В конце Суконной улицы тогда стояла огромная лужа, невысыхающая даже в жаркое лето. Вода в ней была вонючая и черная от стекающего сюда с фабричного двора ручья. На берегу этой лужи, отражаясь в ней, возвышался отдельно стоящий дом в полтора этажа. Наверное, когда-то этот дом был красивым, с мансардой и башенками. Но теперь он был какой-то ободранный, с заплатами на крыше и облупившейся штукатуркой. Этот дом принадлежал известной здесь семье Власовых, с младшими членами которой я вскоре познакомился. А в день первого приезда сюда я увидел их на плоту посередине грязно-черной лужи. А дальше, за лужей, стояли дома-новостройки и штабеля бревен и досок для тех, которые еще не были построены. Огромный пустырь за лужей осваивался в начале тридцатых годов переселенцами из разных областей, краев и республик России.

Стандартными одно– и двухэтажными домами, преимущественно барачного типа, в это время застраивалось все пространство с концов коротких улиц, спускающихся от Ярославского шоссе к пустырям, до Сокольнического леса. Вдоль его опушки в два ряда, образуя улицу, которая теперь называется именем Павла Корчагина, а тогда – Мазутным проездом, выстроились наиболее благоустроенные, хотя тоже деревянно-щитовые дома городка «Метростроя». В этих домах жили семьи инженерно-технического персонала строителей Московского метро. В городке были предусмотрены особые удобства для этих особых жителей. Специально для них на Ярославской железной дороге была построена платформа, которая сначала называлась «Пятая верста», а потом была переименована в «Маленковскую». Инженеры и техники – метростроевцы и члены их семей – на электричках могли быстро с этой платформы попасть в Москву, прямо к строящейся на вокзальной площади станции метро «Комсомольская» и расположенным рядом с ней станциям «Сокольники», «Красносельская», «Красныеворота», «Кировская».

В метростроевском городке был клуб, различные бытовые мастерские, промтоварный и продуктовый магазины с большим ассортиментом гастрономических, бакалейных, кондитерских, мясных и овощных продуктов. Сначала, во времена продкарточек, он был закрыт для посторонней публики. Но с отменой карточек их магазин могли посещать все.

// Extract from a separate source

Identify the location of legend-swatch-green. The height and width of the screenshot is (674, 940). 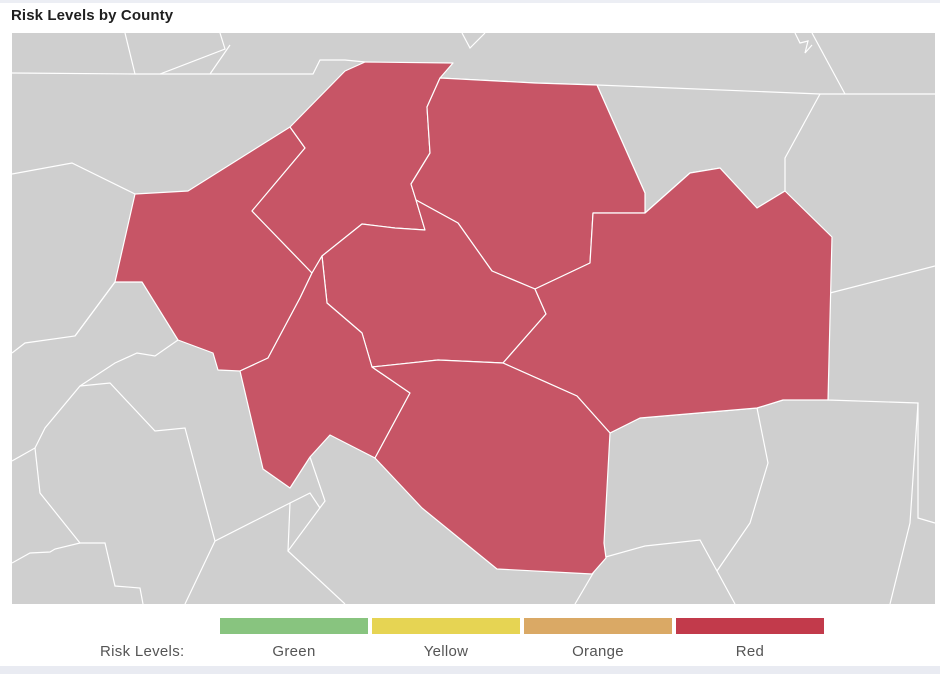
(294, 626).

Метростроевский городок, сохраняя свое название, простоял до начала пятидесятых годов. В эти годы сюда пришла новая цивилизация. Вместо деревянных двухэтажек вдоль Мазутного проезда параллельно железной дороге встали десятиэтажные благоустроенные дома, в которые вселились ответственные работники солидных ответственных государственных и партийных учреждений. Но скоро из-за постоянного шума проходящих железнодорожных составов эта категория населения потихоньку перекочевала в еще более благоустроенные районы.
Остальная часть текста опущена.